[Instrucciones]
Contesta brevemente, a partir del texto de lectura:
1. ¿Qué ve la mirada apresurada?
2. ¿Qué serán en la edad adulta los recuerdos de la infancia?
3. ¿Qué hay guardado en cajones tras esas ventanas?

[Texto de lectura]
Pero debemos ir un poco más allá de esa mirada apresurada que solo ve uniformidad donde podemos encontrar fuentes de abundancia, toda la riqueza de nuestra condición y la variedad de nuestros afectos. Cada una de esas ventanas encendidas quizás sea un lugar al que algún hombre cansado sueña regresar tras años de vagar perdido, una mesa con alimentos y el calor de un lecho, muebles, imágenes, objetos triviales y olores que tejen esos recuerdos de la infancia que en la edad adulta serán una patria. Tras esas ventanas hay espejos y ceniceros sucios, seres en ropa interior que fracasan, adolescentes con inconcretos sueños de aventura, grandes insomnes, una muchacha hermosa cuya mera existencia alegra los pensamientos de hombres que ya nada esperan, hay madres duras y padres violentos, enfermos incurables, inimaginables rencores, conmovedoras lealtades, secretos dolorosos guardados en cajones, locas esperanzas, manteles cuyo dibujo no se olvida jamás, lápices sin punta y crucifijos, tesoros de dulzura y amistad. Hay grandeza.

[Datos]
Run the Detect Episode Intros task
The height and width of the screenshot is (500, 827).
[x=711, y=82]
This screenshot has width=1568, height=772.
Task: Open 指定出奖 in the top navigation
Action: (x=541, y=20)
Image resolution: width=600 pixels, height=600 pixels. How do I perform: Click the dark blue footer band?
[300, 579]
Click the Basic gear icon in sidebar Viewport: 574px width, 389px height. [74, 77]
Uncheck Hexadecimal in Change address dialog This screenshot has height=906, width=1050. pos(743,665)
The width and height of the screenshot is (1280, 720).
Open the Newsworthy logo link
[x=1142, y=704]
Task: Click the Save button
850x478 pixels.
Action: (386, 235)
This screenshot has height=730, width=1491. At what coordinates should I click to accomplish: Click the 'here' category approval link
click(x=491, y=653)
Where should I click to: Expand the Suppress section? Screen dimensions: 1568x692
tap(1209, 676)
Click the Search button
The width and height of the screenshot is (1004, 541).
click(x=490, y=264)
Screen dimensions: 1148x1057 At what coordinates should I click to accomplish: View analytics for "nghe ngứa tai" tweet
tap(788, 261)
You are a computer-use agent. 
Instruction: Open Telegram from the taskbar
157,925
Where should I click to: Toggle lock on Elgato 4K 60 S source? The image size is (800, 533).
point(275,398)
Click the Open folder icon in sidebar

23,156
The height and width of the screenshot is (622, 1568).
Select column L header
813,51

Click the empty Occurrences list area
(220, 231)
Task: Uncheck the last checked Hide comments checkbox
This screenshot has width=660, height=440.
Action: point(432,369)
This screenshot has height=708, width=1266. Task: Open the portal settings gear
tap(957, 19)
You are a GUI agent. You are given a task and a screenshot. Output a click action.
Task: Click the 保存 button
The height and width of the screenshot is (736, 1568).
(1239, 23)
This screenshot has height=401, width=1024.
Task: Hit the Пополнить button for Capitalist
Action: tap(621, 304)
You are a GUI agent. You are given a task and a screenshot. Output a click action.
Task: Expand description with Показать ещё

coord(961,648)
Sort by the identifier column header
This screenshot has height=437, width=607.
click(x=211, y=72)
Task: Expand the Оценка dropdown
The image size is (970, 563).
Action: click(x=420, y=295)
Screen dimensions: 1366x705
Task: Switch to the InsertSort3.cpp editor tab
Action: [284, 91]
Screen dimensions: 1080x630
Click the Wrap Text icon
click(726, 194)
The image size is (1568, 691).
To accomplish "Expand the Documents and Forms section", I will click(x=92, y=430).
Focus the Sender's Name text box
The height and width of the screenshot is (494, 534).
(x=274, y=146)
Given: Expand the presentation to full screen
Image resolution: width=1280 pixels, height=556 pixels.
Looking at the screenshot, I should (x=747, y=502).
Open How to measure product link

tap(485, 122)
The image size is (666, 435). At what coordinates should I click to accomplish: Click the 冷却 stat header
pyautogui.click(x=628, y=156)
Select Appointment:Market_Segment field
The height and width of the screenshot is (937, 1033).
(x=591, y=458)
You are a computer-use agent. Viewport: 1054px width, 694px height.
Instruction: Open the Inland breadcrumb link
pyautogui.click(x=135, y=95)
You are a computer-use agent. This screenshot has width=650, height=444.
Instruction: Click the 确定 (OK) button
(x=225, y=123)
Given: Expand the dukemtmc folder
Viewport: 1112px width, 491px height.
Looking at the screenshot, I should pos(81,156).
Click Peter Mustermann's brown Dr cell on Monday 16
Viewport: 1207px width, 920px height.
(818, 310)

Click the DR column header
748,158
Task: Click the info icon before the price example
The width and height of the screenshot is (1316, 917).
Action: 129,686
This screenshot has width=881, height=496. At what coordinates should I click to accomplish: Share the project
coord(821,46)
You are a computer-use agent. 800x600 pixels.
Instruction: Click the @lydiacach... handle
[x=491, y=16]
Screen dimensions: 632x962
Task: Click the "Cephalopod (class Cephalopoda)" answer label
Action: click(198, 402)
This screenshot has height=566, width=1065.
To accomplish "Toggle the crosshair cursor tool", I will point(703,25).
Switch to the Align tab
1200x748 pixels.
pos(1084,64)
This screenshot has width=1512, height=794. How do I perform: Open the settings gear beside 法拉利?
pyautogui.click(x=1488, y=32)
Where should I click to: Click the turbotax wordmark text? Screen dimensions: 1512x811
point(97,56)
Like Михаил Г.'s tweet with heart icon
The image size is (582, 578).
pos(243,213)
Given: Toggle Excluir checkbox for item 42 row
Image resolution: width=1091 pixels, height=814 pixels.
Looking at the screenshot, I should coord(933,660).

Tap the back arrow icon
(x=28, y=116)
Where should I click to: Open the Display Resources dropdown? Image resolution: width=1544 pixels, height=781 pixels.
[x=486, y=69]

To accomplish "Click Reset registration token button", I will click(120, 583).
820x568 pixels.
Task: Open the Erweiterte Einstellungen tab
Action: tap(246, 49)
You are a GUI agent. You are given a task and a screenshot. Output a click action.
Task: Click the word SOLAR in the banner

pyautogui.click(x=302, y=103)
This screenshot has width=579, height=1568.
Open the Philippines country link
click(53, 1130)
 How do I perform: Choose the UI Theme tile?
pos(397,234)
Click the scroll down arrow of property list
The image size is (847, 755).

[Respuesta]
1. Solo ve uniformidad.
2. Serán una patria.
3. Secretos dolorosos.